Print out each entry below in full, exactly as given, excluding pictures.

*** Opening Data provided ***

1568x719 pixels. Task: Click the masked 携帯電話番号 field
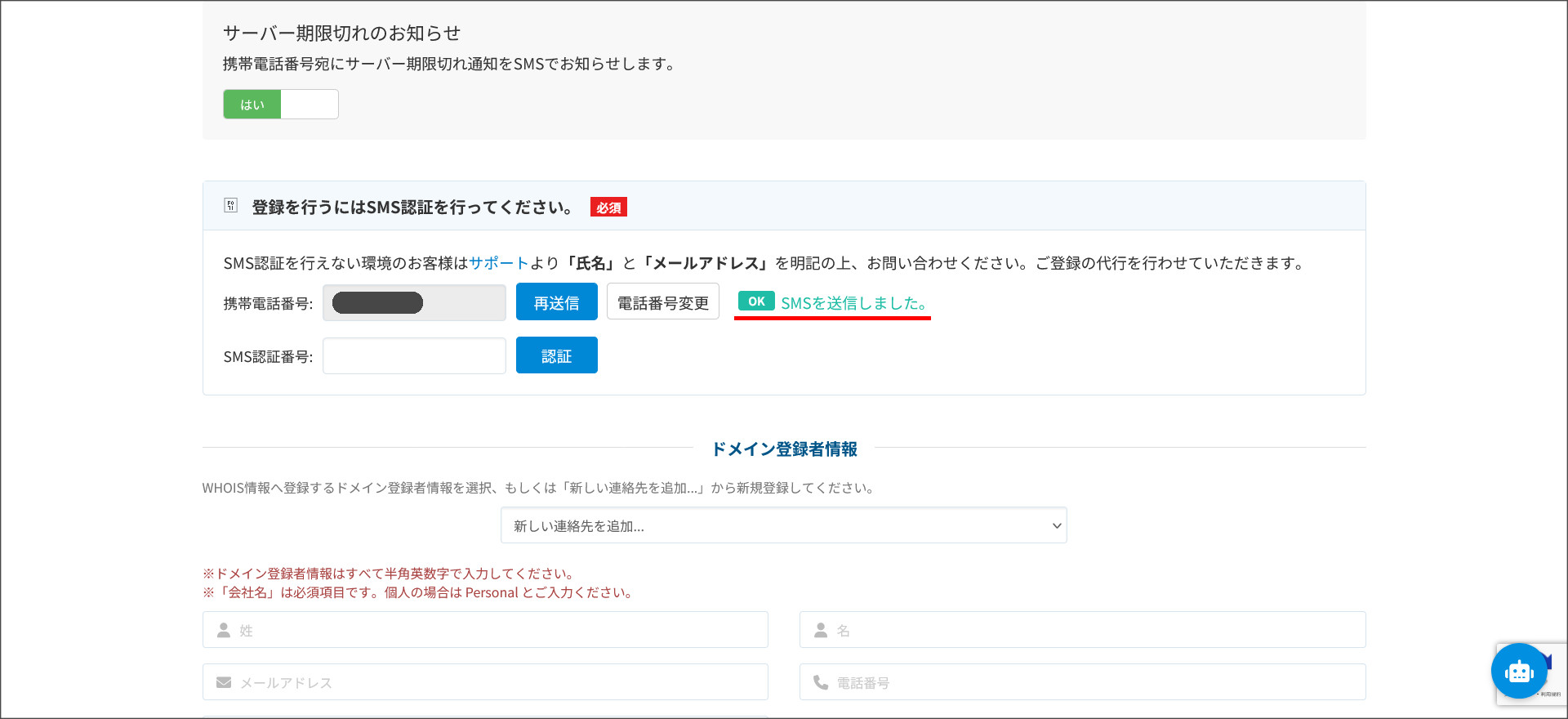pos(414,303)
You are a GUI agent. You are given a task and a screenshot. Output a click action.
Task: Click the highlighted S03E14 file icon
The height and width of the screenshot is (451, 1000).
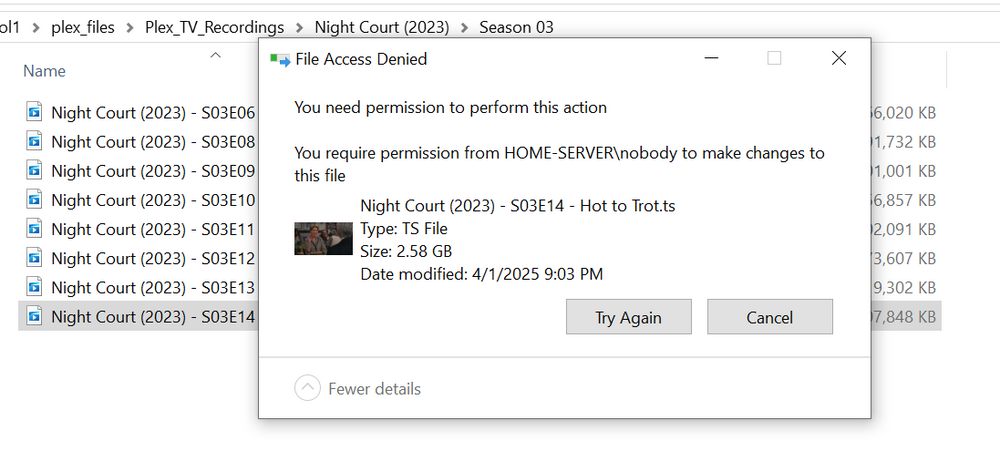(34, 316)
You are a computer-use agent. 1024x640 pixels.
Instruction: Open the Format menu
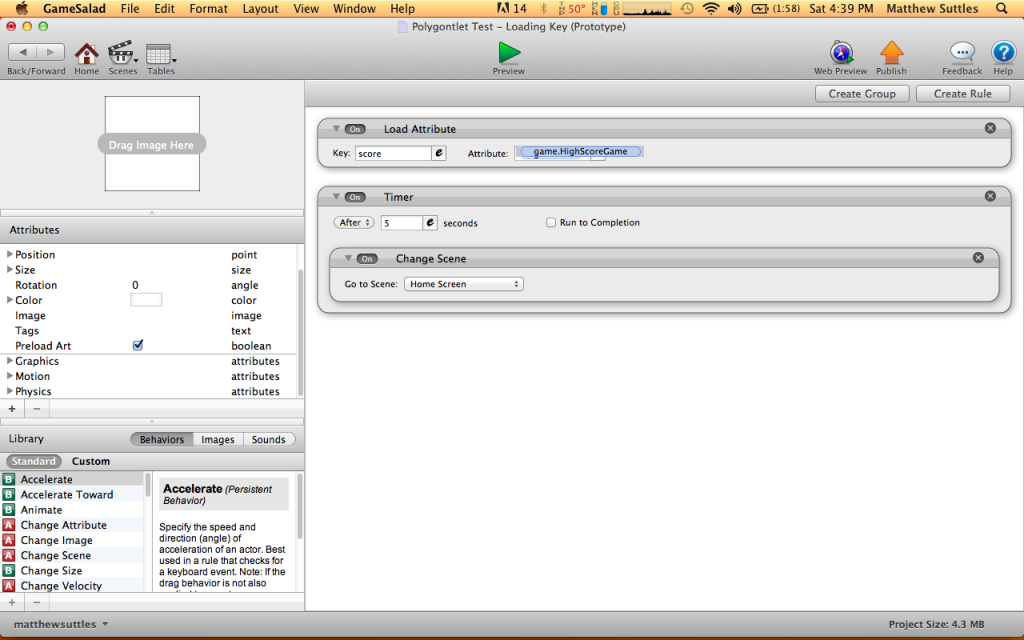coord(208,8)
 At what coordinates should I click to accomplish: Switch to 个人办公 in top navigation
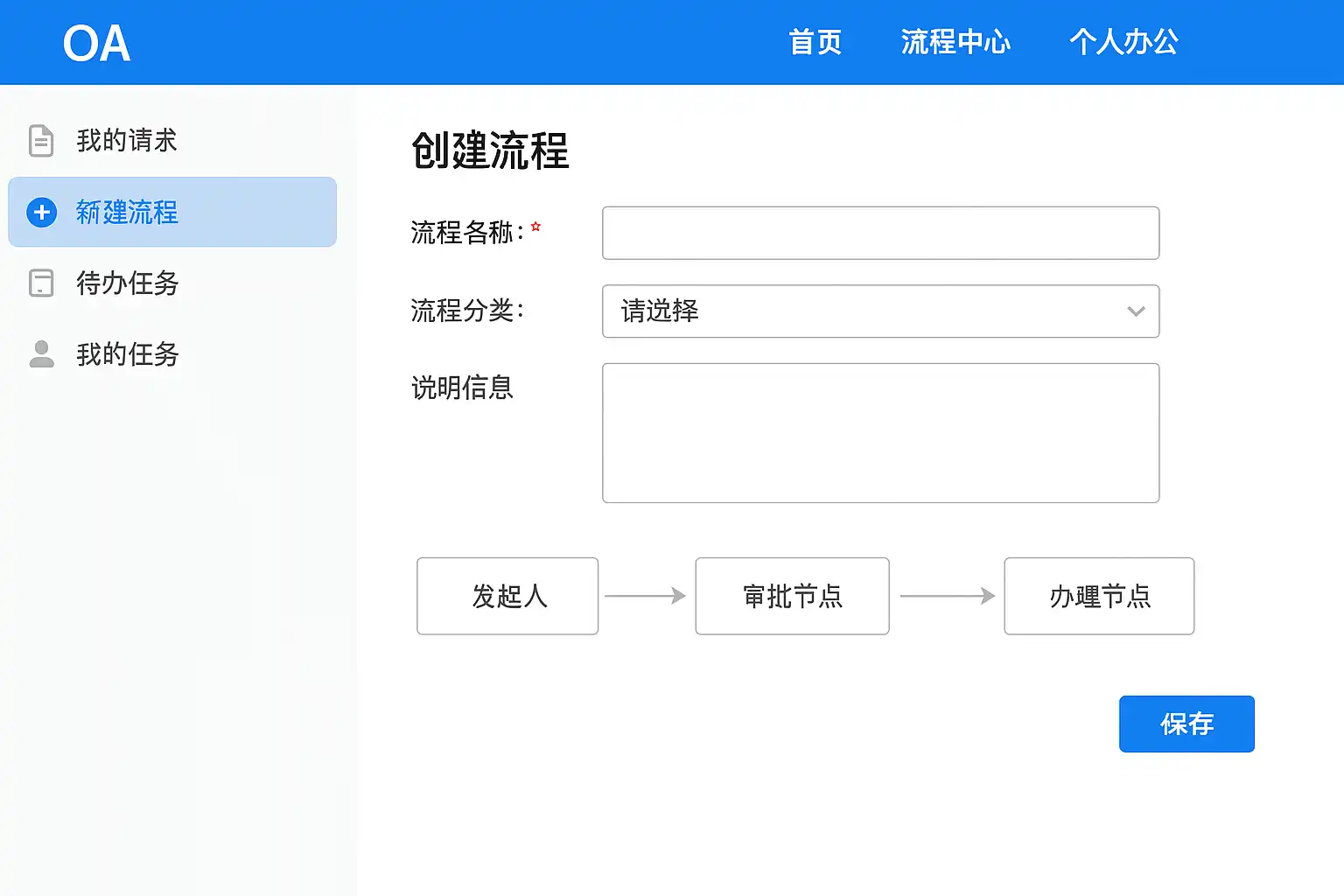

*** Closing Data provided ***

● **Result of the task**
1568x719 pixels. Task: Click the masked 携帯電話番号 field
pos(414,303)
You are a GUI agent. You are given a task and a screenshot. Output a click action.
Task: Click the highlighted S03E14 file icon
The height and width of the screenshot is (451, 1000).
(34, 316)
You are a computer-use agent. 1024x640 pixels.
Instruction: Open the Format menu
coord(208,8)
 At what coordinates should I click to accomplish: Switch to 个人办公 in top navigation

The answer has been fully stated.